* _TASK DESCRIPTION_: Give again, word for word, every line in the entries below from the line with "[spinbutton] (468, 1045)" up to and including the line with "[TikTok] (451, 1855)", and no other line.

* _EXERCISE MATERIALS_:
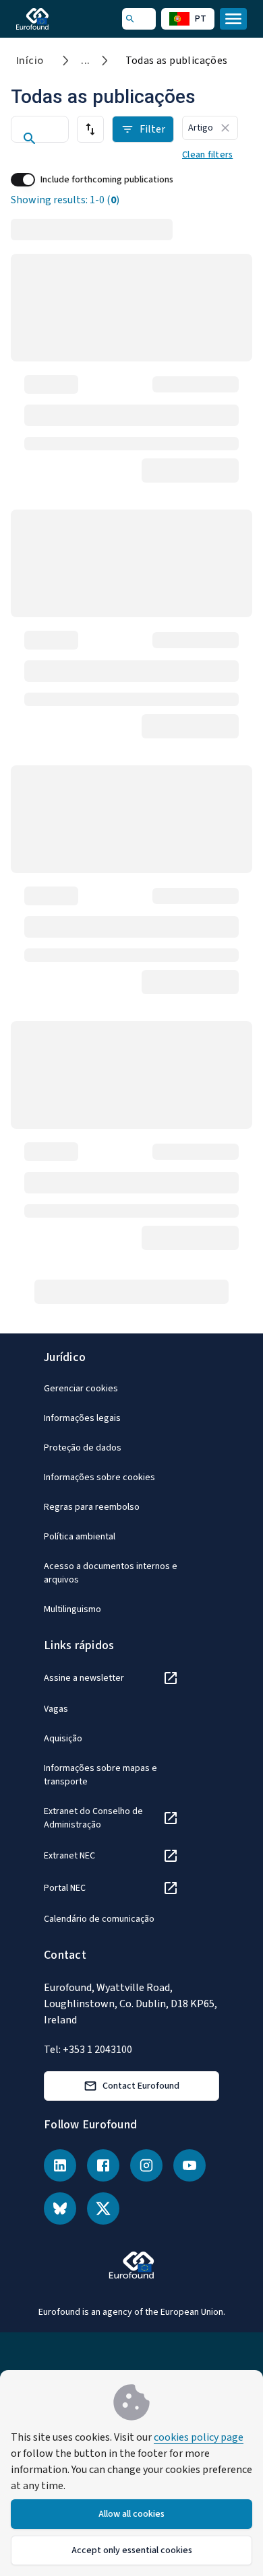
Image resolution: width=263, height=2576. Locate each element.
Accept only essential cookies (131, 2550)
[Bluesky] (60, 2208)
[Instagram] (146, 2165)
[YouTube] (189, 2165)
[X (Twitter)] (103, 2208)
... (85, 60)
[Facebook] (103, 2165)
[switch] (23, 179)
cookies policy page (198, 2437)
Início (29, 60)
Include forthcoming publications (106, 179)
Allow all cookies (131, 2514)
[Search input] (40, 139)
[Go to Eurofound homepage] (51, 19)
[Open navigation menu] (233, 19)
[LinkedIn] (60, 2165)
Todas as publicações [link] (176, 60)
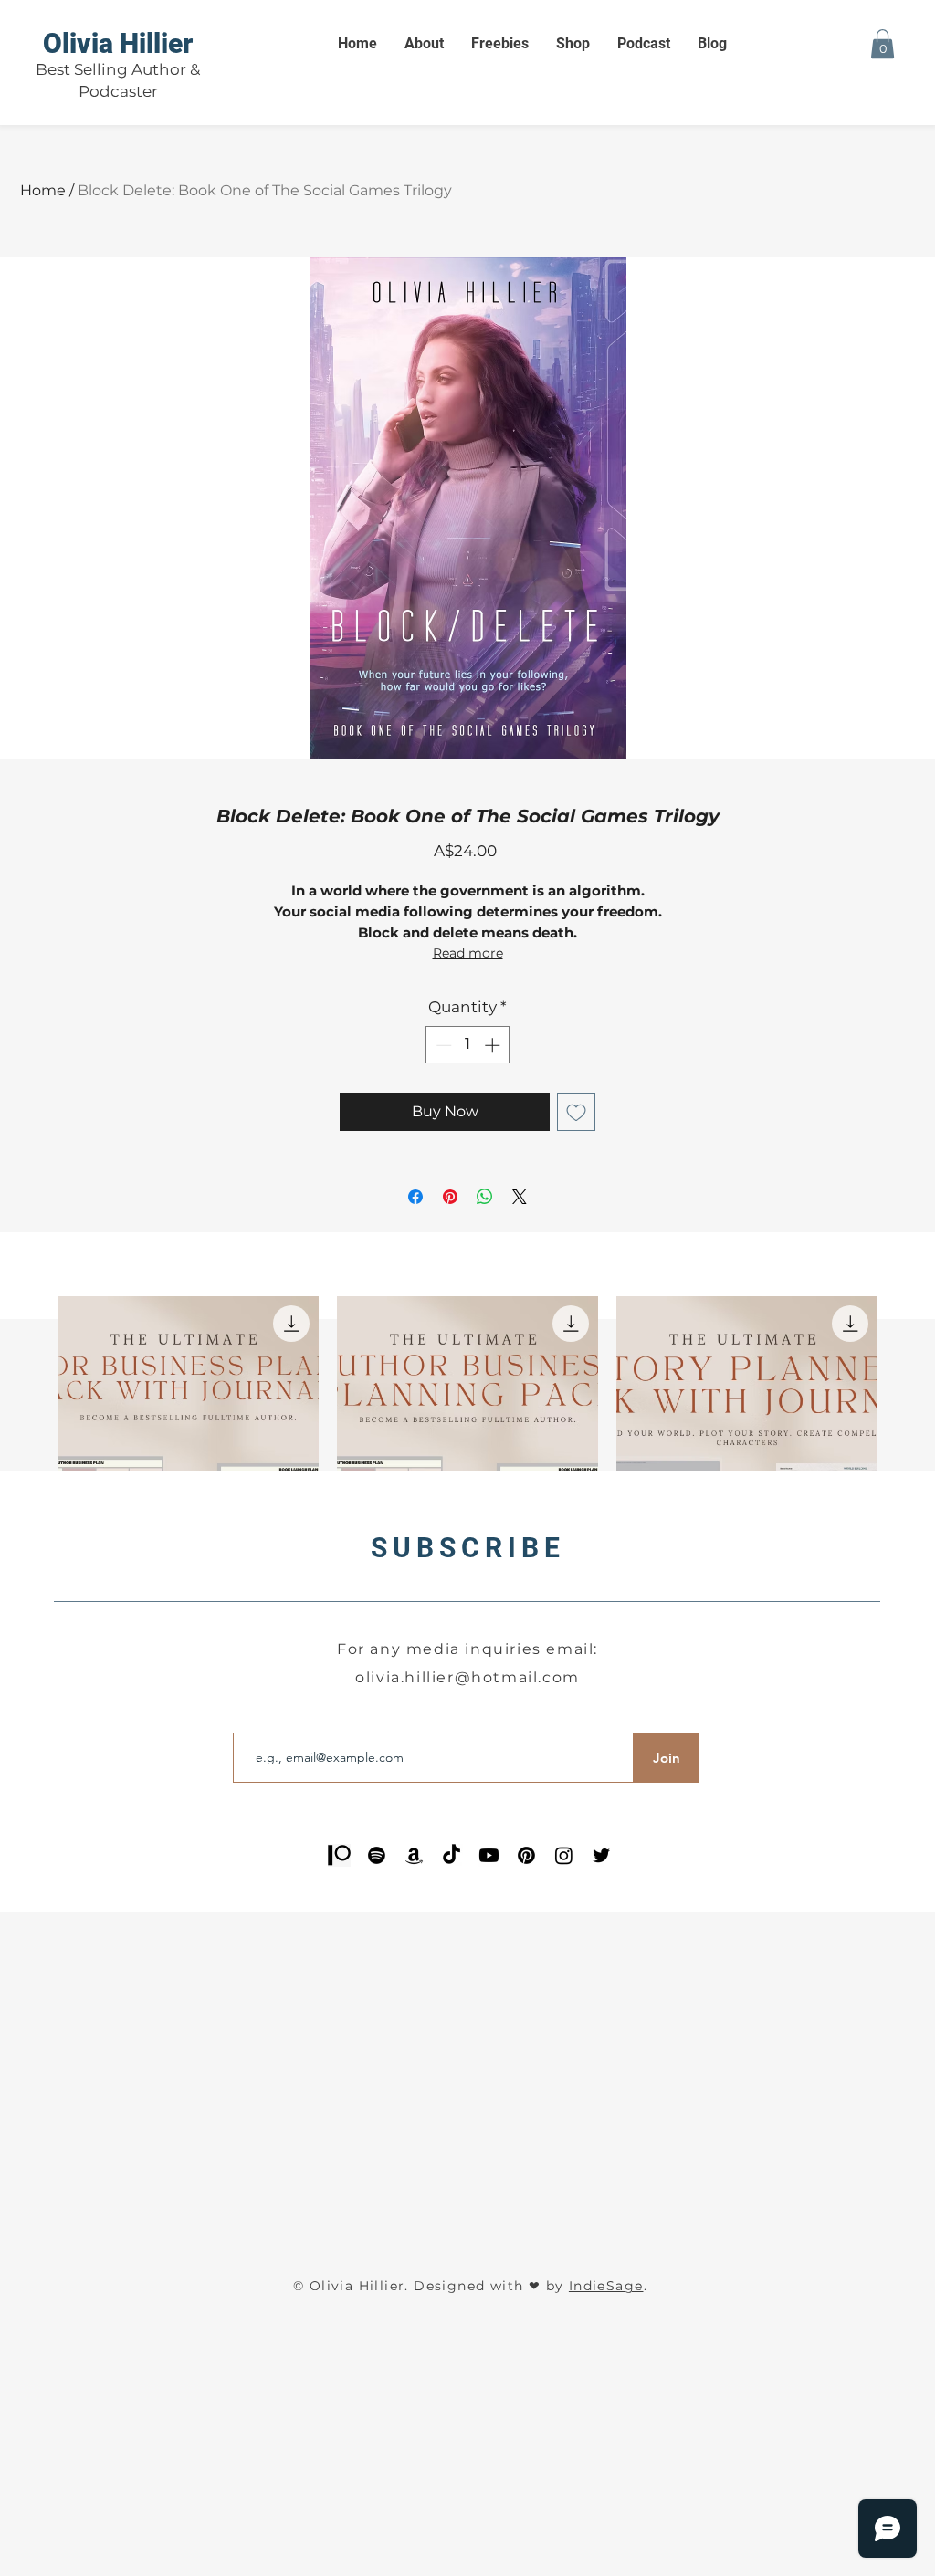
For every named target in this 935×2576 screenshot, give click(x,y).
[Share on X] (520, 1197)
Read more (468, 953)
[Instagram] (563, 1855)
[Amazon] (414, 1855)
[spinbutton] (468, 1045)
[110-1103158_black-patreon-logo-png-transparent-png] (339, 1855)
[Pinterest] (526, 1855)
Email (250, 1718)
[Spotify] (376, 1855)
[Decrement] (442, 1045)
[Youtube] (489, 1855)
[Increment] (494, 1045)
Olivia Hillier (118, 43)
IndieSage (606, 2286)
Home (43, 190)
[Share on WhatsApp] (485, 1197)
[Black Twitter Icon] (601, 1855)
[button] (882, 43)
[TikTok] (451, 1855)
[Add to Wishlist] (576, 1112)
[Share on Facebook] (415, 1197)
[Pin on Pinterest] (450, 1197)
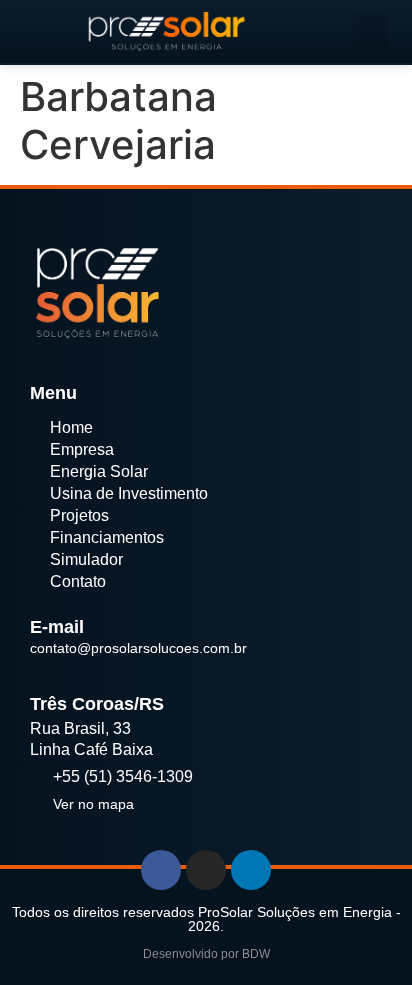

* _RESPONSE TO THIS EXERCISE_:
[spinbutton] (468, 1045)
[110-1103158_black-patreon-logo-png-transparent-png] (339, 1855)
[Pinterest] (526, 1855)
Email (250, 1718)
[Spotify] (376, 1855)
[Decrement] (442, 1045)
[Youtube] (489, 1855)
[Increment] (494, 1045)
Olivia Hillier (118, 43)
IndieSage (606, 2286)
Home (43, 190)
[Share on WhatsApp] (485, 1197)
[Black Twitter Icon] (601, 1855)
[button] (882, 43)
[TikTok] (451, 1855)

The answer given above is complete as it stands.